U2 has dropped a politically-charged EP featuring an anti-ICE track about a shooting in Minnesota, marking the band's most directly political work in years. And look, I have complicated feelings about this.
On one hand, U2 doing political music in 2026 feels both dated and necessary. They've always been activists - Bono's been name-dropping causes since the 1980s. The band has never been shy about taking stands, sometimes to the point of self-parody.
On the other hand, can Bono's earnestness land with younger audiences who grew up on more cynical political art? The EP signals a broader trend of legacy rock acts re-engaging with protest music amid turbulent political times. But there's a difference between being politically engaged and being politically relevant.
The anti-ICE track about a Minnesota shooting is direct and urgent. That's good. U2 at their best channels righteous anger into anthems that inspire action. Sunday Bloody Sunday. Pride (In the Name of Love). They know how to do this.

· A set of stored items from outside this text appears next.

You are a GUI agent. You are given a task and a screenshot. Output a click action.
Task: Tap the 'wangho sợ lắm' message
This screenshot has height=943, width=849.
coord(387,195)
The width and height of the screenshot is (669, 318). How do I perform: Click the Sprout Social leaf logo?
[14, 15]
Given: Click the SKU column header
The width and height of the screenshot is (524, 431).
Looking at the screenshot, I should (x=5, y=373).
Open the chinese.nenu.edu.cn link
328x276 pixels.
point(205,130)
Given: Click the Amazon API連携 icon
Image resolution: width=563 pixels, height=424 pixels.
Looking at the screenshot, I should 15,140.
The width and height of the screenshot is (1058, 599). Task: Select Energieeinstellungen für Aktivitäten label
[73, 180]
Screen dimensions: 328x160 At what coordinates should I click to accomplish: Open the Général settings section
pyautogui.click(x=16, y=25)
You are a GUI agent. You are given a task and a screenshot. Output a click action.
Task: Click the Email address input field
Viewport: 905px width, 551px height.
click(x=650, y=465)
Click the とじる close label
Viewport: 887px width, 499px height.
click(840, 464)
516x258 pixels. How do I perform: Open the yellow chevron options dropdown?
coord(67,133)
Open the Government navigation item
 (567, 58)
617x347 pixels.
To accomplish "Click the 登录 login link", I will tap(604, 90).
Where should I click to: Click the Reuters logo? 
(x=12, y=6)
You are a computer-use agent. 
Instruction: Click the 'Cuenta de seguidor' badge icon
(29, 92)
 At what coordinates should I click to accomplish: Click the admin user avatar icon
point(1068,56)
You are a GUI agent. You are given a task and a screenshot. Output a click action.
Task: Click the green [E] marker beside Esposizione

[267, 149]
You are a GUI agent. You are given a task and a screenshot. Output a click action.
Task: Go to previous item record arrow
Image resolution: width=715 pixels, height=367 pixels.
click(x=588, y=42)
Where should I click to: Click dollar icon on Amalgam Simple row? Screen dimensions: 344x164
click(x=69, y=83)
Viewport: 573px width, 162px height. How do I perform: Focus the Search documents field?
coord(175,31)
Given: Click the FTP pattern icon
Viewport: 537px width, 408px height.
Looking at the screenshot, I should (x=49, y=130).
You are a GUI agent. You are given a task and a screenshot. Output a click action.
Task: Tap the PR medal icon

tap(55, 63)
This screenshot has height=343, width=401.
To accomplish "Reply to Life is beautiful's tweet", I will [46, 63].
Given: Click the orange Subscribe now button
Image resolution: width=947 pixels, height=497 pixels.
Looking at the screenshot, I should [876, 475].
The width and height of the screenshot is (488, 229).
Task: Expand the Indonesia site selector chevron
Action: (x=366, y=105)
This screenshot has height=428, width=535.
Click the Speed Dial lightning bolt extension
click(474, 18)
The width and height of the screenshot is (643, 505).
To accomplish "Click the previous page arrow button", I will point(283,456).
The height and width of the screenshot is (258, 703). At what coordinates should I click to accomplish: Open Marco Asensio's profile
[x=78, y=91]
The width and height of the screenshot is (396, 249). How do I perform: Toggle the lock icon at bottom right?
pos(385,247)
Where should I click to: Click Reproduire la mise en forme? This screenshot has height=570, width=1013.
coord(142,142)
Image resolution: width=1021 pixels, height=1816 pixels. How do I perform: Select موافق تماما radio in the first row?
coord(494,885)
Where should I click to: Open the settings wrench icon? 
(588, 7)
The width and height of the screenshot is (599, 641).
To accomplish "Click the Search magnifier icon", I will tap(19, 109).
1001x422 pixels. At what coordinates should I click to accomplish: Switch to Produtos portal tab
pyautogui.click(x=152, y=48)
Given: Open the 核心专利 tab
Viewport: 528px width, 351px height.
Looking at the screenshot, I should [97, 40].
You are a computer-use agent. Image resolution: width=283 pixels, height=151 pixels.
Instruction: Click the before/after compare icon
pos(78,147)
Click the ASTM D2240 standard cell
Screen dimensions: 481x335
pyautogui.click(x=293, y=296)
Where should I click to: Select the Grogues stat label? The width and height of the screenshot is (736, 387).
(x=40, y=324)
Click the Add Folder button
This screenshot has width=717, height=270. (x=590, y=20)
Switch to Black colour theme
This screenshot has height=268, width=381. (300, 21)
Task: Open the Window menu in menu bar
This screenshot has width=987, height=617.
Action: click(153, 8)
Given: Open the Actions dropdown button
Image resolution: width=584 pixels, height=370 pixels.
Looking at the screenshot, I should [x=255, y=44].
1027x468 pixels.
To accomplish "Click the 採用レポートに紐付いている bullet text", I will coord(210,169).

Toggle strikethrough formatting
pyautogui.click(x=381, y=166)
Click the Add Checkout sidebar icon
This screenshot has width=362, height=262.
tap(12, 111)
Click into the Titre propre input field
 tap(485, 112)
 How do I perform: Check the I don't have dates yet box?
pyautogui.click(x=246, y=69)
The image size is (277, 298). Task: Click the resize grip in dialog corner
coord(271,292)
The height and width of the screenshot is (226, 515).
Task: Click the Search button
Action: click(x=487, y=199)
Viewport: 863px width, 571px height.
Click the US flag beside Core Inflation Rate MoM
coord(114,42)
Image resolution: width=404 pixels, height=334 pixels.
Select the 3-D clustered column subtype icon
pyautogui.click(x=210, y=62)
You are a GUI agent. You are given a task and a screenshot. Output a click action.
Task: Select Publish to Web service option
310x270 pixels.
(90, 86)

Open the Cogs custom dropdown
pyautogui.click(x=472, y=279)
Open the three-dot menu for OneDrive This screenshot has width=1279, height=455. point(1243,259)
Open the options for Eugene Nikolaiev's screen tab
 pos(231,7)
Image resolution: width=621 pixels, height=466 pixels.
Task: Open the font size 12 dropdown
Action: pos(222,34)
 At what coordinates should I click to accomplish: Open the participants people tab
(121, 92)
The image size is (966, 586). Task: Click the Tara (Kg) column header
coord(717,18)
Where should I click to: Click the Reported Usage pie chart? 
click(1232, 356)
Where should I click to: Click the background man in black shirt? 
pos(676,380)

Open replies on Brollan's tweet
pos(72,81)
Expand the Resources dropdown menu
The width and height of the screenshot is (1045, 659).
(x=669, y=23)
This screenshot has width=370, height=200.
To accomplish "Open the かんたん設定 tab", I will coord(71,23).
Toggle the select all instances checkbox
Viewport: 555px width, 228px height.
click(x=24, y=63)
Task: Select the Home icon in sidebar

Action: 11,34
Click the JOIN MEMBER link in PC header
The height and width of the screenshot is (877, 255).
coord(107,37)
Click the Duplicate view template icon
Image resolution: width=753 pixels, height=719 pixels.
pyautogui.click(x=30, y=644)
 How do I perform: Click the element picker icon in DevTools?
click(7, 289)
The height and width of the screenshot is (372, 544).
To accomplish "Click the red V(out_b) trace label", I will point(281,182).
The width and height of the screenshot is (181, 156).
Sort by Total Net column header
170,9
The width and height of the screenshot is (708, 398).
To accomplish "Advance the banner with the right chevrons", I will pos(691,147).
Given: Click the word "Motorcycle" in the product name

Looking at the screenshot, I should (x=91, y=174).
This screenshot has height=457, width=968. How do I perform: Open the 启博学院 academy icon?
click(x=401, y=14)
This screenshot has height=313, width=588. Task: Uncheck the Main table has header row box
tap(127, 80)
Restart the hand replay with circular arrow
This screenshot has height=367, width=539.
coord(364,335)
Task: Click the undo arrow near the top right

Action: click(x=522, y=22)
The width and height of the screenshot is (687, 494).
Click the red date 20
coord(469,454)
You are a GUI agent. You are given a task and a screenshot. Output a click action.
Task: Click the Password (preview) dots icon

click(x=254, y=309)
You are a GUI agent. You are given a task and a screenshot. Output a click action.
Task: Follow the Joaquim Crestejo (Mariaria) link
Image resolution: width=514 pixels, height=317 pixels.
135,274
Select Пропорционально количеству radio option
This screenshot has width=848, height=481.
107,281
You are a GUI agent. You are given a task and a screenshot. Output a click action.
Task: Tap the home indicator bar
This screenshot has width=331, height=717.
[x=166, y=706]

But U2 in 2026 also carries baggage. They're the band that forced their album onto everyone's iPhone. They're boomer rock stars with generational wealth lecturing about injustice. The sincerity gap is real.
Yet maybe that's exactly why this matters. Younger artists are making incredible protest music - Kendrick Lamar, Childish Gambino, countless others speak to their generation with authenticity U2 can't match. But legacy acts using their massive platforms to speak out? That reaches different audiences.
The question is whether U2 is making this music because they genuinely feel compelled to speak out, or because being "political" is part of their brand identity. I genuinely don't know the answer.
What I do know: we need more artists using their platforms for something beyond selling sneakers and streaming numbers. If U2 wants to make anti-ICE music, good. If it makes people uncomfortable, better.
Just maybe skip forcing it onto everyone's phones this time.